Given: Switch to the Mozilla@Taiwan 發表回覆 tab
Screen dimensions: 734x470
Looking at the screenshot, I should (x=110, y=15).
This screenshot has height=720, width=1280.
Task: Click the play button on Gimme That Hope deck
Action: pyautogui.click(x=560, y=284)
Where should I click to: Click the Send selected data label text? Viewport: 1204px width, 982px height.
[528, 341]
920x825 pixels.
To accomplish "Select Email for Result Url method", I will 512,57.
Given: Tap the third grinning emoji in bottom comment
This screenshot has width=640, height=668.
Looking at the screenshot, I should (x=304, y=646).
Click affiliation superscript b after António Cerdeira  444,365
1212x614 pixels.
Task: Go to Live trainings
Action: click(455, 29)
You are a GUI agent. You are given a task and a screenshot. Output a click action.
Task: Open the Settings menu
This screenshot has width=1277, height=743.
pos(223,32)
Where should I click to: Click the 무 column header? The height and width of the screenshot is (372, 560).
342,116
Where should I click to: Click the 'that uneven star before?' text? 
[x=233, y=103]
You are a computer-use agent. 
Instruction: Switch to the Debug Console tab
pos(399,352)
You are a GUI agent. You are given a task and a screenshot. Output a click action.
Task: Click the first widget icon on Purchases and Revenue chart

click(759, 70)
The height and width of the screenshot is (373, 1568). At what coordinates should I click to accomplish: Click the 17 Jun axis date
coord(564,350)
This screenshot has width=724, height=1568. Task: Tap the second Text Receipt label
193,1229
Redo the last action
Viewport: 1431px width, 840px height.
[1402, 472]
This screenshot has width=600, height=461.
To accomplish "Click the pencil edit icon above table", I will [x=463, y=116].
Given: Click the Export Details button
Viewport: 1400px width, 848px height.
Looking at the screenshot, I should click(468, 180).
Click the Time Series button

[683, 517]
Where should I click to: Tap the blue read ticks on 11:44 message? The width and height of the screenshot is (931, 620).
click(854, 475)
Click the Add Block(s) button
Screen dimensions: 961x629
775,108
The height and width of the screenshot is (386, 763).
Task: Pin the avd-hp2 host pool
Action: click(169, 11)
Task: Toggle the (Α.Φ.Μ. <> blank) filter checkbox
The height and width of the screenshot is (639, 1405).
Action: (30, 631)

■ What is needed: Retype, exactly as written, each line from the one that has "The height and width of the screenshot is (639, 1405)." to the bottom of the entries above, and include both of those lines.

■ Solution below:
The height and width of the screenshot is (639, 1405).
Action: (30, 631)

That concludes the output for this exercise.